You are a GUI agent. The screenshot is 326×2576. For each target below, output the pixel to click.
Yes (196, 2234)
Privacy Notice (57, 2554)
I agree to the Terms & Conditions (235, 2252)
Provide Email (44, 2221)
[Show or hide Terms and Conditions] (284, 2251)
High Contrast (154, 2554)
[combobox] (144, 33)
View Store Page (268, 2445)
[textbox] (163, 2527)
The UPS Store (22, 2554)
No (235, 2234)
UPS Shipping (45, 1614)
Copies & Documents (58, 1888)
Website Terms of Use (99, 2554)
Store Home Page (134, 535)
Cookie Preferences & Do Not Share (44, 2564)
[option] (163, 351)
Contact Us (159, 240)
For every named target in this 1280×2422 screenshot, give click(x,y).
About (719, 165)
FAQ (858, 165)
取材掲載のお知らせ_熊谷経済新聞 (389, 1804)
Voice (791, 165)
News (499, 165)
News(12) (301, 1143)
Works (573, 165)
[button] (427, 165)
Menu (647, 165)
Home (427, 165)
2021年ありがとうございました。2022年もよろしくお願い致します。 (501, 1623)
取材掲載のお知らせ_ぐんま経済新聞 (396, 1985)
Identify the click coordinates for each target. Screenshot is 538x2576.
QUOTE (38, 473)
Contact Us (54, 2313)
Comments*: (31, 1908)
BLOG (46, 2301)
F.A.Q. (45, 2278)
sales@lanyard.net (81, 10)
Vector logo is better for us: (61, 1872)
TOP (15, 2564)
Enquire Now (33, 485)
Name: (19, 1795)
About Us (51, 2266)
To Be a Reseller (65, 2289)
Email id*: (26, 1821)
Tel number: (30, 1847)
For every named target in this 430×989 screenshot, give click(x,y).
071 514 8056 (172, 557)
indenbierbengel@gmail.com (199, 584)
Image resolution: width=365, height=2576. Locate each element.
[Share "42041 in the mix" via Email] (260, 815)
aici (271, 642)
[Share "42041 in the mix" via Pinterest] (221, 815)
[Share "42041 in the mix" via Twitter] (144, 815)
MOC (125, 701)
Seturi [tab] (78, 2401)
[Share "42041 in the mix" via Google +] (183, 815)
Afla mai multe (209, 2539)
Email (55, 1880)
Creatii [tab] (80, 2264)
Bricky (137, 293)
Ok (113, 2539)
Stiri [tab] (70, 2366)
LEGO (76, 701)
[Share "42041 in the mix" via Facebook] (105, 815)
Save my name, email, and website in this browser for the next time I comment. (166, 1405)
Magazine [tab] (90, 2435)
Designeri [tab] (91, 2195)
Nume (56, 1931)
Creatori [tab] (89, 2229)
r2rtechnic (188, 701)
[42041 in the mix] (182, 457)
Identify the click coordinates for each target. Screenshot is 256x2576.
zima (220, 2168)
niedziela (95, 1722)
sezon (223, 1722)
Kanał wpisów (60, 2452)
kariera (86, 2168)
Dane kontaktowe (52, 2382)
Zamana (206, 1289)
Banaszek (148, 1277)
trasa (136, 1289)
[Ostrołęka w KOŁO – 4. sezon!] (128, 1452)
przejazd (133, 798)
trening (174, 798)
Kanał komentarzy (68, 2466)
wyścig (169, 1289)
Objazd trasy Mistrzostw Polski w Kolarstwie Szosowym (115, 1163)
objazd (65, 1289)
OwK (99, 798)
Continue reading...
# # # # #
The task:
Retype the material in full, character for character.

Answer section:
You are a GUI agent. The screenshot is 326×2576. For each target below, output the pixel to click.
Yes (196, 2234)
Privacy Notice (57, 2554)
I agree to the Terms & Conditions (235, 2252)
Provide Email (44, 2221)
[Show or hide Terms and Conditions] (284, 2251)
High Contrast (154, 2554)
[combobox] (144, 33)
View Store Page (268, 2445)
[textbox] (163, 2527)
The UPS Store (22, 2554)
No (235, 2234)
UPS Shipping (45, 1614)
Copies & Documents (58, 1888)
Website Terms of Use (99, 2554)
Store Home Page (134, 535)
Cookie Preferences & Do Not Share (44, 2564)
[option] (163, 351)
Contact Us (159, 240)
For every named target in this 1280×2422 screenshot, give click(x,y).
About (719, 165)
FAQ (858, 165)
取材掲載のお知らせ_熊谷経済新聞 (389, 1804)
Voice (791, 165)
News (499, 165)
News(12) (301, 1143)
Works (573, 165)
[button] (427, 165)
Menu (647, 165)
Home (427, 165)
2021年ありがとうございました。2022年もよろしくお願い致します。 (501, 1623)
取材掲載のお知らせ_ぐんま経済新聞 (396, 1985)
Identify the click coordinates for each target. Screenshot is 538x2576.
QUOTE (38, 473)
Contact Us (54, 2313)
Comments*: (31, 1908)
BLOG (46, 2301)
F.A.Q. (45, 2278)
sales@lanyard.net (81, 10)
Vector logo is better for us: (61, 1872)
TOP (15, 2564)
Enquire Now (33, 485)
Name: (19, 1795)
About Us (51, 2266)
To Be a Reseller (65, 2289)
Email id*: (26, 1821)
Tel number: (30, 1847)
For every named target in this 430×989 screenshot, give click(x,y).
071 514 8056 (172, 557)
indenbierbengel@gmail.com (199, 584)
Image resolution: width=365, height=2576. Locate each element.
[Share "42041 in the mix" via Email] (260, 815)
aici (271, 642)
[Share "42041 in the mix" via Pinterest] (221, 815)
[Share "42041 in the mix" via Twitter] (144, 815)
MOC (125, 701)
Seturi [tab] (78, 2401)
[Share "42041 in the mix" via Google +] (183, 815)
Afla mai multe (209, 2539)
Email (55, 1880)
Creatii [tab] (80, 2264)
Bricky (137, 293)
Ok (113, 2539)
Stiri [tab] (70, 2366)
LEGO (76, 701)
[Share "42041 in the mix" via Facebook] (105, 815)
Save my name, email, and website in this browser for the next time I comment. (166, 1405)
Magazine [tab] (90, 2435)
Designeri [tab] (91, 2195)
Nume (56, 1931)
Creatori [tab] (89, 2229)
r2rtechnic (188, 701)
[42041 in the mix] (182, 457)
Identify the click coordinates for each target. Screenshot is 256x2576.
zima (220, 2168)
niedziela (95, 1722)
sezon (223, 1722)
Kanał wpisów (60, 2452)
kariera (86, 2168)
Dane kontaktowe (52, 2382)
Zamana (206, 1289)
Banaszek (148, 1277)
trasa (136, 1289)
[Ostrołęka w KOŁO – 4. sezon!] (128, 1452)
przejazd (133, 798)
trening (174, 798)
Kanał komentarzy (68, 2466)
wyścig (169, 1289)
Objazd trasy Mistrzostw Polski w Kolarstwie Szosowym (115, 1163)
objazd (65, 1289)
OwK (99, 798)
Continue reading...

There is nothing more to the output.